| Directions for this task |
Across the following data, how many lines include the string "agent"? Reply with the number and nothing more.
____________________
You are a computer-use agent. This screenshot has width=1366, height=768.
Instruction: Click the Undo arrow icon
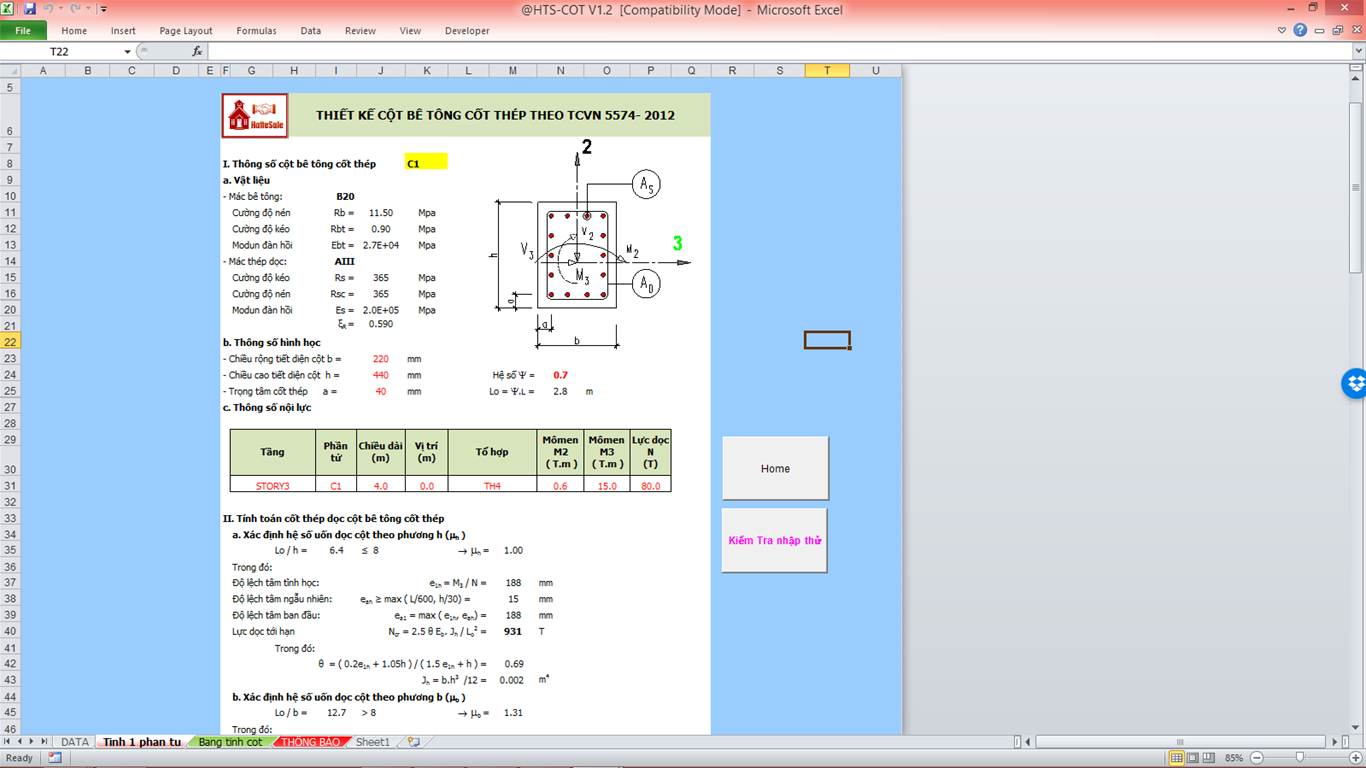pos(47,9)
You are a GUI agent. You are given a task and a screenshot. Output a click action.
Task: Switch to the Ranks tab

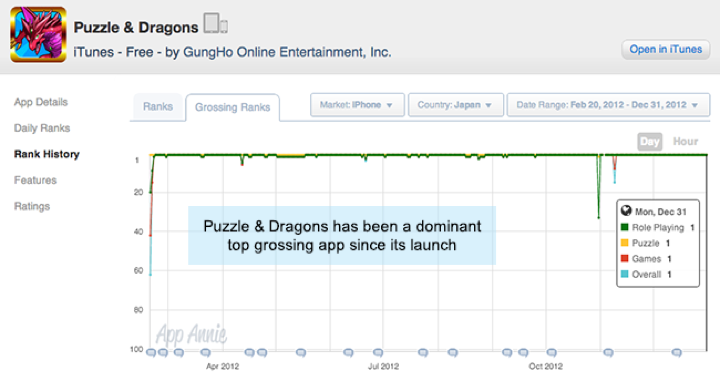[158, 107]
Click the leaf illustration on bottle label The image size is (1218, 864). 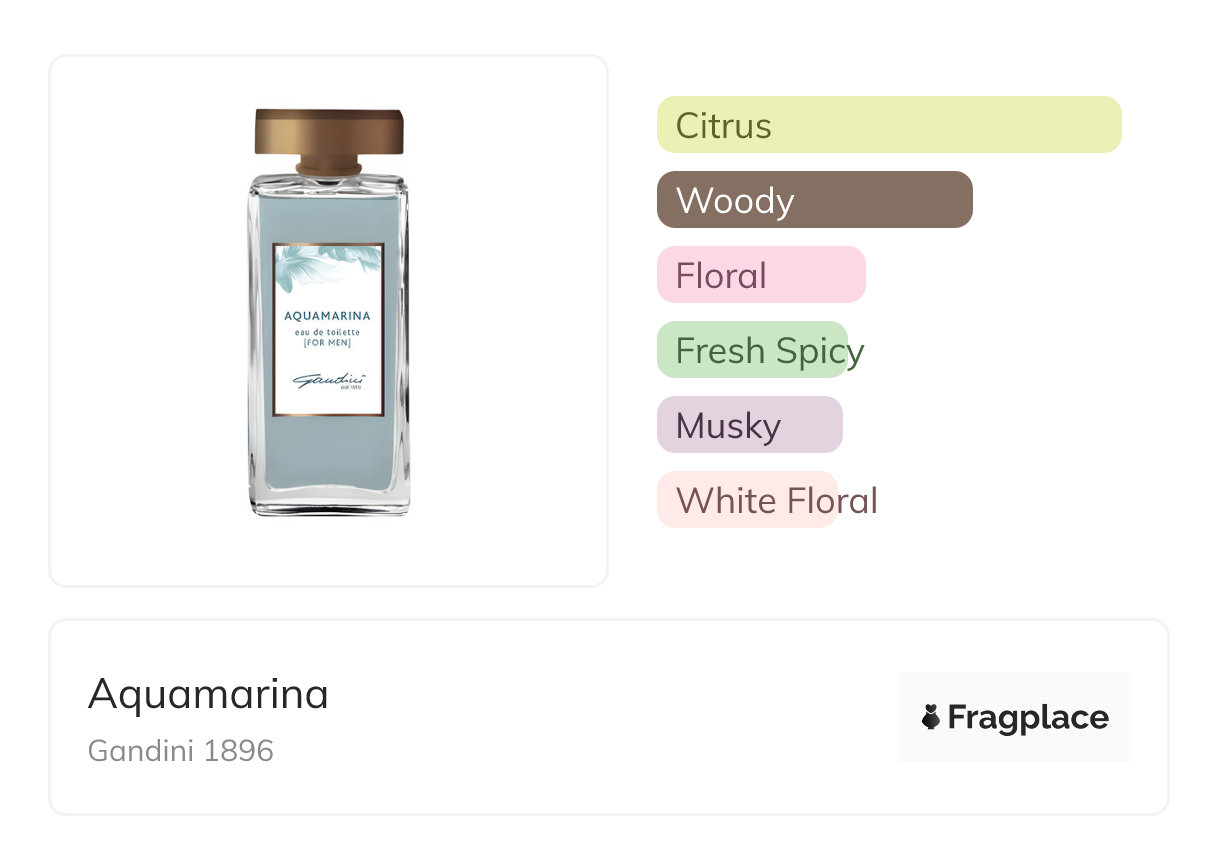318,268
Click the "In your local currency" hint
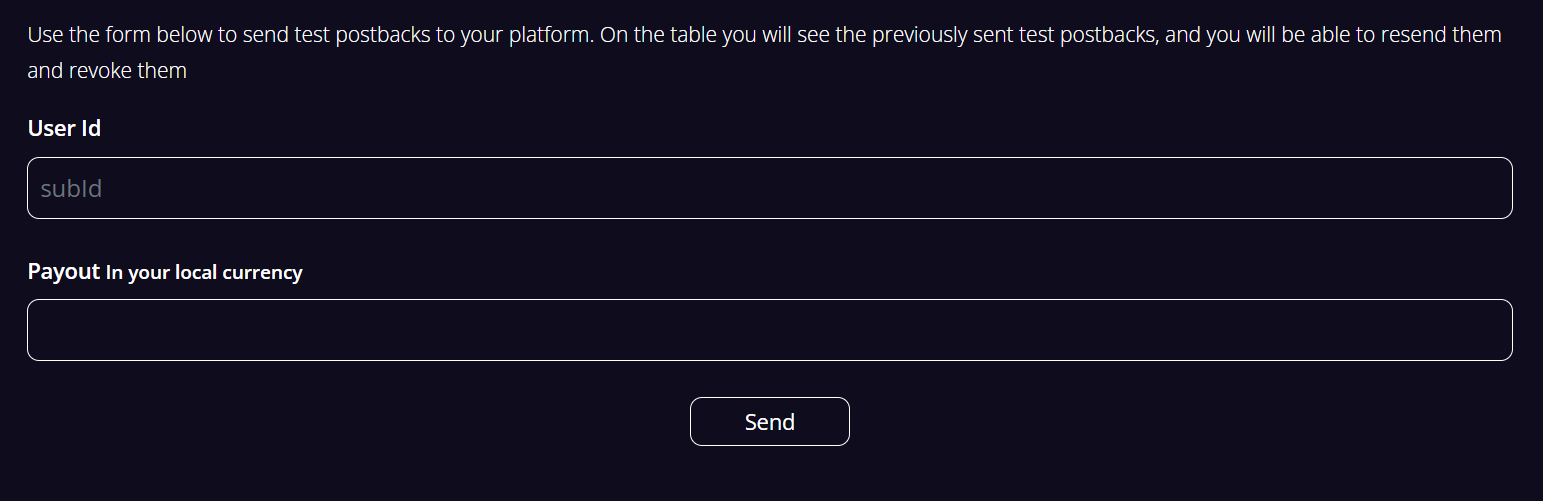1543x501 pixels. tap(204, 273)
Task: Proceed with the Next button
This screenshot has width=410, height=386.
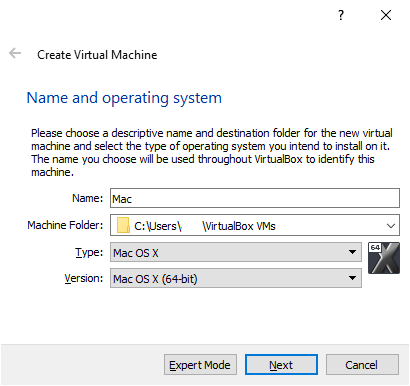Action: 281,365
____________________
| Reply |
2